In the current study, Tomlinson and Alawieh hypothesized that pairing reperfusion therapy and B4Crry would significantly improve stroke recovery beyond reperfusion therapy alone.
In particular, they hypothesized this combination treatment would improve cognitive recovery.
As Tomlinson’s team expected, reperfusion therapy alone did improve recovery of coordinated movements such as walking in a preclinical model of stroke. With the addition of B4Crry to treatment, coordinated movement improved even faster, with greater recovery seen as early as three days after the stroke.
The improvements to learning and memory were even greater than those seen with motor functions.
Reperfusion therapy alone was equal to no treatment at all for learning and memory recovery after stroke. However, when B4Crry was added to their treatments, mice had greatly improved cognitive recovery, making three times fewer errors on a learning and memory task.
Tomlinson’s team further probed into why the addition of B4Crry, and the subsequent reduction of the brain’s immune response, aided cognitive recovery so greatly.
“We have shown that we can administer complement inhibitors as far as two months after a traumatic brain injury and see improvements in cognitive recovery. (…) It means that months after an initial event, complement inhibitors could still be beneficial to cognitive recovery after brain injuries, including strokes.”
— Dr.
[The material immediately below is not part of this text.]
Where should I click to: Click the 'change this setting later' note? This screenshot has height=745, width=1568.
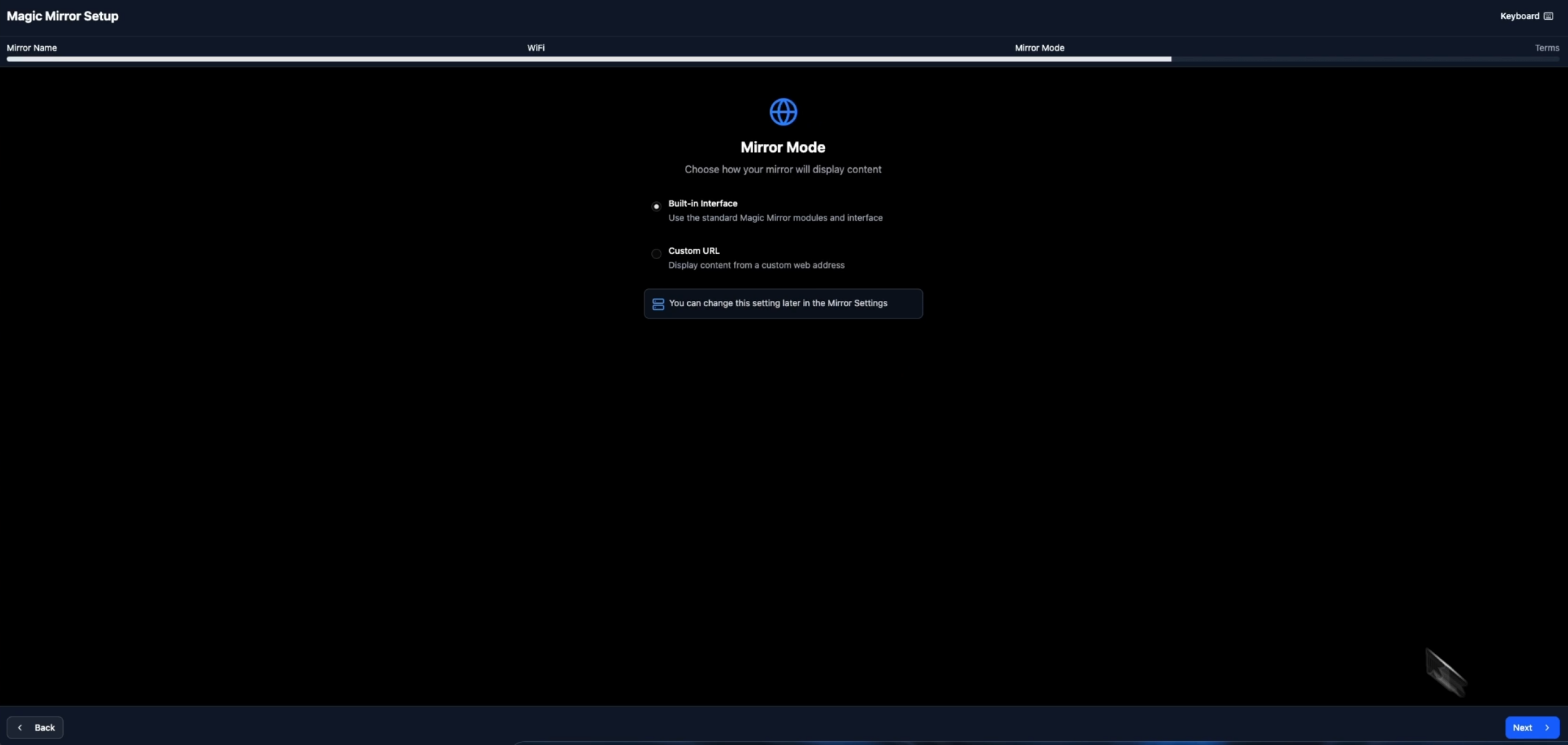[778, 303]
Stephen Tomlinson
They found that after stroke, brain immune cells called microglia began eating the connections between stressed brain cells. Immune system complement proteins were marking these connections for destruction because they displayed the stressed cell signal. Without these connections, brain cells cannot communicate efficiently, and overall brain function decreases.
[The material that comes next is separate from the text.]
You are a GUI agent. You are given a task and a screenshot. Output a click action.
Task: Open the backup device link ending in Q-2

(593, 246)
B4Crry concealed the cells’ stress signals from the complement proteins and thereby saved the connections between neurons. Preserving connectivity improved learning and memory brain function after stroke.
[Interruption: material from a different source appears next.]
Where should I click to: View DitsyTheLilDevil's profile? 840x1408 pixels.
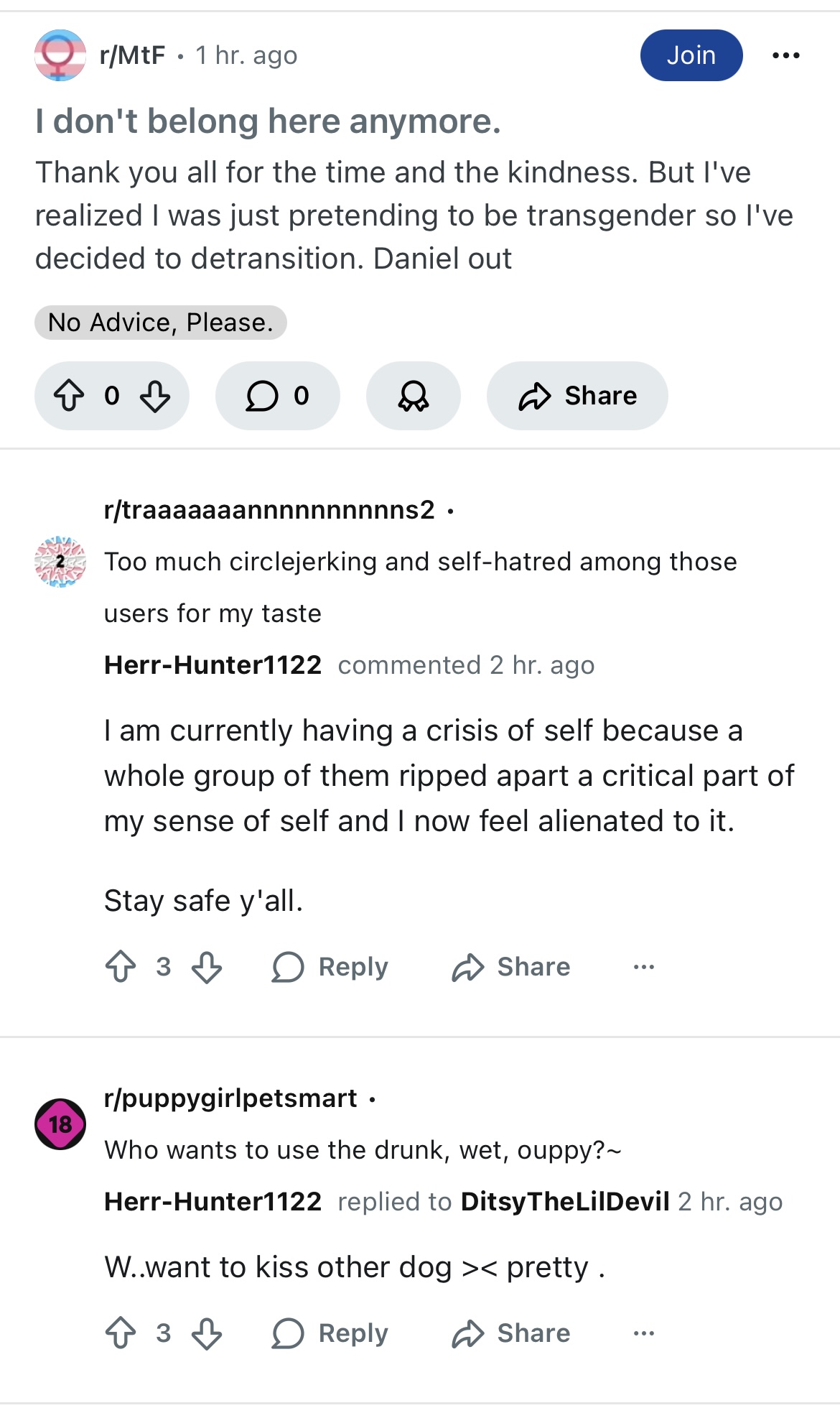565,1201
A complement inhibitor such as B4Crry might also help stroke specialists overcome the biggest hurdle for reperfusion therapy: the short treatment window.
Tomlinson’s team showed that after clot removal adding B4Crry to reperfusion therapy reduced the potential for hemorrhage, or excessive bleeding, even with treatment given up to six hours after the stroke. These findings suggest that complement inhibition could not only make reperfusion therapy safer but extend its treatment window, making it available for many more stroke patients.
Alawieh is excited about the future use of complement inhibition in the clinic.
“Our next step is to see how complement inhibitors work with comorbidities, such as old age, smoking and diabetes, in a preclinical study,” he explained. “Collectively, this information will help us design the best clinical trial when we move to humans.”
Tomlinson’s team at MUSC is also testing the potential for complement inhibitors in other brain injuries, such as traumatic brain injury.
“We have shown that we can administer complement inhibitors as far as two months after a traumatic brain injury and see improvements in cognitive recovery,” said Tomlinson. “This is something I’m actually quite excited about. It means that months after an initial event, complement inhibitors could still be beneficial to cognitive recovery after brain injuries, including strokes.”